Perusing the menu at Pomodoro’s in Brookline Village, my eyes locked on “Grilled Atlantic swordfish on Sardinian couscous risotto.” My lips met in the beginnings of an “Mmmmmm,” just as my stepmother chimed in “does anybody know if swordfish is still a faux-pas?”
“I thought I heard that wasn’t true anymore,” I replied in preemptive defense. She gave me one of those skeptical looks that parents reserve for their children and proceeded to order the zucchini flowers instead.
Feeling a bit guilty, I realized that I had no idea what the status of the swordfish population really was. Sure, “I thought I’d heard” but I also “thought I’d heard” that green M&Ms were an aphrodisiac and pop rocks and coke killed Little Mikey. I decided it was time to try out this environmental journalism thing and get the skinny on swordfish.
In the 1980s, the “Give the Swordfish a Break” campaign popularized the plight of the dwindling North Atlantic swordfish. This campaign successfully coordinated boycotts of restaurants serving swordfish in the northeast resulting in what the National Marine Fisheries Service describes as “recovery that has surpassed expectation.”
Despite the rebound of the swordfish population, the discerning diner must ask one critical question before ordering, “how was the swordfish caught?” If the answer is through longline fishing, then it’s time to find something else on the menu.

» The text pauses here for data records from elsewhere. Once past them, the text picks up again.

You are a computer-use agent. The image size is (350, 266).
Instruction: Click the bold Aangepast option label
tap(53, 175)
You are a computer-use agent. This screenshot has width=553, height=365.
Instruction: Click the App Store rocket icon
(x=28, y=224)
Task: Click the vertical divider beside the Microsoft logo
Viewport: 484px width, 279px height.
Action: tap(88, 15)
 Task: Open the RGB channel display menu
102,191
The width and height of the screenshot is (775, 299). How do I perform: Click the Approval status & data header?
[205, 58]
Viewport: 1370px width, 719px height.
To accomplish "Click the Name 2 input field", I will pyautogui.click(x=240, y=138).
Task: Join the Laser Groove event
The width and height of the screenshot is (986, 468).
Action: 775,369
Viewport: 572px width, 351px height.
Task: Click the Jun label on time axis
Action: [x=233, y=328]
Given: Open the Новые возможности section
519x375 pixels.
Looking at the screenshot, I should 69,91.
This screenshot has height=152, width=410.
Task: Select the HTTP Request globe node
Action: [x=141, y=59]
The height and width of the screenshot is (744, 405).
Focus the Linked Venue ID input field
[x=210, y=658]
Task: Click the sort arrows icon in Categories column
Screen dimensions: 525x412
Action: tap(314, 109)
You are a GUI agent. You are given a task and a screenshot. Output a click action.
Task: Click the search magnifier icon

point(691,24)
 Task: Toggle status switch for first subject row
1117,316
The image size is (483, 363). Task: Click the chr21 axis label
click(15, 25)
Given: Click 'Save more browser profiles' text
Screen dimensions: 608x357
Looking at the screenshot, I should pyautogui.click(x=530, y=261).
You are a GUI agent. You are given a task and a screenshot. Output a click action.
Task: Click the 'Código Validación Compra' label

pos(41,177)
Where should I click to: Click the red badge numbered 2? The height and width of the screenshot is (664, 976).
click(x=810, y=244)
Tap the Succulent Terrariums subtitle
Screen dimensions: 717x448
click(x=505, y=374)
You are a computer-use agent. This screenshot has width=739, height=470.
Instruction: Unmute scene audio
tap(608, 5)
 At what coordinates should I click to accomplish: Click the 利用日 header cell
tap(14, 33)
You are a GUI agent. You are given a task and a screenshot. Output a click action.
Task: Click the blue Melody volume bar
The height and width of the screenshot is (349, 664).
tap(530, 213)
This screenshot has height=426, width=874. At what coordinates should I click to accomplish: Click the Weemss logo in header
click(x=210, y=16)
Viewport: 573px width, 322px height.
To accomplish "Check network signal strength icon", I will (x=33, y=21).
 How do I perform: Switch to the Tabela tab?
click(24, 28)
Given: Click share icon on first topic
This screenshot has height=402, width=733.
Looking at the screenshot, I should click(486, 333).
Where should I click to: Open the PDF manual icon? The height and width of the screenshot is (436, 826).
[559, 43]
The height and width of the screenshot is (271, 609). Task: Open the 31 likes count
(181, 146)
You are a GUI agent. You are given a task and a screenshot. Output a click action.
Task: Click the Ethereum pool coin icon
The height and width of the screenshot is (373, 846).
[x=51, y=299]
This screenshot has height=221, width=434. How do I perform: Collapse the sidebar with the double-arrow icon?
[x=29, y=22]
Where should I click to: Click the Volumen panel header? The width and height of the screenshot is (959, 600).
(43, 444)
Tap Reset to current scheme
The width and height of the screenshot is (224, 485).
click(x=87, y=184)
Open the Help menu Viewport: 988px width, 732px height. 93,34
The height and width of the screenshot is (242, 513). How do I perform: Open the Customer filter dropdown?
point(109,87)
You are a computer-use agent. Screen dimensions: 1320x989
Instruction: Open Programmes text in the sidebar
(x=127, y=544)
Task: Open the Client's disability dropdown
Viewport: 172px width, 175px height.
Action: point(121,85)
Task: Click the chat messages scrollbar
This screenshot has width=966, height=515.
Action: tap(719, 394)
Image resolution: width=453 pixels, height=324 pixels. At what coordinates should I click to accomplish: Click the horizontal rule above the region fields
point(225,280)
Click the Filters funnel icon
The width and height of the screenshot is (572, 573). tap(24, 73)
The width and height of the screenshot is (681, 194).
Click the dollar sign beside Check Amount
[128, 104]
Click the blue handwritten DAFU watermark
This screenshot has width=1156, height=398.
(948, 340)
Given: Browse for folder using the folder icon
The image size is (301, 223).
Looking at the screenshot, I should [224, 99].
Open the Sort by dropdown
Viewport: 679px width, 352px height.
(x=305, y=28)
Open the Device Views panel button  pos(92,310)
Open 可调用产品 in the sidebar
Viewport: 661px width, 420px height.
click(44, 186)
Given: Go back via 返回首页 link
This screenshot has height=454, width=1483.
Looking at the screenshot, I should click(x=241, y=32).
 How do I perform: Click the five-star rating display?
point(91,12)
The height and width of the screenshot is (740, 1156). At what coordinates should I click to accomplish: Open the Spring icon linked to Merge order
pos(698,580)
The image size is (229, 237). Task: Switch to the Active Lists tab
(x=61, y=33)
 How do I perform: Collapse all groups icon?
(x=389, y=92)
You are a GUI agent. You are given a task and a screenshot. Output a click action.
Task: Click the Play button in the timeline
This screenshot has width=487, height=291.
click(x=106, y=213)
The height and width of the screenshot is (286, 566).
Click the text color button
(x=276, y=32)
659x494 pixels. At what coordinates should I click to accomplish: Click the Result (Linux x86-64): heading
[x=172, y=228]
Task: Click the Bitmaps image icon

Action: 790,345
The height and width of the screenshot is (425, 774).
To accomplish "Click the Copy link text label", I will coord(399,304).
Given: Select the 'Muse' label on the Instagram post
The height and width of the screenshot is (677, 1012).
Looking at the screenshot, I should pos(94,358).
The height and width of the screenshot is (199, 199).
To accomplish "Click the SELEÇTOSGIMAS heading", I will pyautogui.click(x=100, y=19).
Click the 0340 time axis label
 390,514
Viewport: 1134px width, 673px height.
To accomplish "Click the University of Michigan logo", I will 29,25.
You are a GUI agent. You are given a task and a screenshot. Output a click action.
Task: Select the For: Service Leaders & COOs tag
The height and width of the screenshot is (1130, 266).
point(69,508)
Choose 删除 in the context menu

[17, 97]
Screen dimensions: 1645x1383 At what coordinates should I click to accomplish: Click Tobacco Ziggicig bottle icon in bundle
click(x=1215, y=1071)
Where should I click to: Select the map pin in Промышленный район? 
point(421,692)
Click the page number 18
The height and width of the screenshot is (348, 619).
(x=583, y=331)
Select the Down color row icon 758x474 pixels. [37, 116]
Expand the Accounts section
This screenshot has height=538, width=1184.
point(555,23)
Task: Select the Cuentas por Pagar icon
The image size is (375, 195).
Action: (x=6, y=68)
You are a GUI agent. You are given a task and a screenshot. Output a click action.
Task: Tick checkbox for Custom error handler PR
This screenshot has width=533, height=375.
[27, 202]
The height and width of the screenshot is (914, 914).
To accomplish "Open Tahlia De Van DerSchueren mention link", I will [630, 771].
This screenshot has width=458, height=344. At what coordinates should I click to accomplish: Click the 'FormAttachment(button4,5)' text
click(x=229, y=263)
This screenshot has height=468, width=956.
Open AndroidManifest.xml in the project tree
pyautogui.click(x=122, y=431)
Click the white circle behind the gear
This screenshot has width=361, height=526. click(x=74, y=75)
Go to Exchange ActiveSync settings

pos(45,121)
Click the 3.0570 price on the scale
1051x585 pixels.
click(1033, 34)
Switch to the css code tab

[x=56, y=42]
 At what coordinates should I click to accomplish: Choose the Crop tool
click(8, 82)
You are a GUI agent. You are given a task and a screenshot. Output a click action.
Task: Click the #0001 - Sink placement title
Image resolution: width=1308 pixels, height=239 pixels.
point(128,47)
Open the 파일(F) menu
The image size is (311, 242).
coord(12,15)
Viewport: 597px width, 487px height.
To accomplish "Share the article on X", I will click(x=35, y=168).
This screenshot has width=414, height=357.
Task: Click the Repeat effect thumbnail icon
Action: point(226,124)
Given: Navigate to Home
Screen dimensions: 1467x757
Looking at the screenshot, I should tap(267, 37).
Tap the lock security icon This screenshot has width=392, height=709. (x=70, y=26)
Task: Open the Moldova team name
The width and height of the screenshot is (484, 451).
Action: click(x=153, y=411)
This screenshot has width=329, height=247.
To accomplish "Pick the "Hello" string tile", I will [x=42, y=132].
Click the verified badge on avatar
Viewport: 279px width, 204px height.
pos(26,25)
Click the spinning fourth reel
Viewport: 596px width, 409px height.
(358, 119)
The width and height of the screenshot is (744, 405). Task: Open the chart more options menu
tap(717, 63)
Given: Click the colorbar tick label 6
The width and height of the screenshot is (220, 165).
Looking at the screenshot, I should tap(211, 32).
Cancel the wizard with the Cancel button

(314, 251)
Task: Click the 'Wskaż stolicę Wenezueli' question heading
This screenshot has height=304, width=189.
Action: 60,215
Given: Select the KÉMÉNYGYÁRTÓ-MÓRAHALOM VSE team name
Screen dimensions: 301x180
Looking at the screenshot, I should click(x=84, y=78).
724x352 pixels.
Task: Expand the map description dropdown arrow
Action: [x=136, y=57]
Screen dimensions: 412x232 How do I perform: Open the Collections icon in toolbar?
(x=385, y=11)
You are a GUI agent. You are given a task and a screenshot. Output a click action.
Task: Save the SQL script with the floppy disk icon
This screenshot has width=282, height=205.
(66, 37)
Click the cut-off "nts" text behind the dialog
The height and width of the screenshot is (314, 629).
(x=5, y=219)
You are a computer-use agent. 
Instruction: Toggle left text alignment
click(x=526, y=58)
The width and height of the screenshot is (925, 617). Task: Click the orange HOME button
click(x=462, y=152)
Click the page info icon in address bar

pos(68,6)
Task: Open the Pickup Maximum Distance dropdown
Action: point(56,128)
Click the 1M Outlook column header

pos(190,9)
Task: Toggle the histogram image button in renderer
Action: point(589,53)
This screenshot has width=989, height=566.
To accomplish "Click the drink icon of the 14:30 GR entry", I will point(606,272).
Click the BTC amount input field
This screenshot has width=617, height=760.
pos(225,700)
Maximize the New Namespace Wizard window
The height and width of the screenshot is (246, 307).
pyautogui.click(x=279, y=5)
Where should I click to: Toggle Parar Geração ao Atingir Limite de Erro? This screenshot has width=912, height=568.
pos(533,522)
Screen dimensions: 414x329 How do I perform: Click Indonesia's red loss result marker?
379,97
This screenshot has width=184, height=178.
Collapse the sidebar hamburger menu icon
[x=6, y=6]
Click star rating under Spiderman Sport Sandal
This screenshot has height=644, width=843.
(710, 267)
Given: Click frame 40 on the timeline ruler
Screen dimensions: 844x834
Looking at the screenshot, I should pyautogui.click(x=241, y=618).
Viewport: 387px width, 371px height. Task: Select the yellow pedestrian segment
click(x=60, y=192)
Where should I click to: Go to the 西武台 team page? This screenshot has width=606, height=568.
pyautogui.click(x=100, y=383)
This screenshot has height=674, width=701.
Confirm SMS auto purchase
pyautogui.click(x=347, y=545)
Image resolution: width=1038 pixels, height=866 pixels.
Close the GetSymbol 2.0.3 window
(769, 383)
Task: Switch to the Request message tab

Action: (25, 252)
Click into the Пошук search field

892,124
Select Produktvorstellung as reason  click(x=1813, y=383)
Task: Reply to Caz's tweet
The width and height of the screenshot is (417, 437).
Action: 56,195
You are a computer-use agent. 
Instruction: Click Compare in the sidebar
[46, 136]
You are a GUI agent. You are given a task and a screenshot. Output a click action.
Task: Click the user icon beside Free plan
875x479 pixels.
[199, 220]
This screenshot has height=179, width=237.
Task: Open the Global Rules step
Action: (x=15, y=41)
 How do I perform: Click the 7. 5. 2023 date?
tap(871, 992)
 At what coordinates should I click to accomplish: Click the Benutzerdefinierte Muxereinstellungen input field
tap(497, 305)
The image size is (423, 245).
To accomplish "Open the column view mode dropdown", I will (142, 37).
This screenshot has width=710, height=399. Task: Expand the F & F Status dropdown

Longline fishing is a method of increasing yields of large fish such as swordfish and tuna. This method utilizes mainlines tens of miles long. At varying intervals, a line dangles down bearing hand-baited hooks every few feet. These lines bring in a tremendous harvest of fish, but also of sea birds, sea turtles, marine mammals, sharks and other less desirable fish that are discarded as incidental waste.
If instead, you hear harpoon or handline, you know that this fish was caught with sustainable and responsible fishing methods. If specific fishing methods are unavailable, the chef should at least be able to tell you where it was caught. The Monterrey Bay Aquarium’s Seafood WATCH considers all domestically caught swordfish acceptable. It is highly recommended that you avoid imported swordfish.
If your server simply gives you a blank stare, I’d move on.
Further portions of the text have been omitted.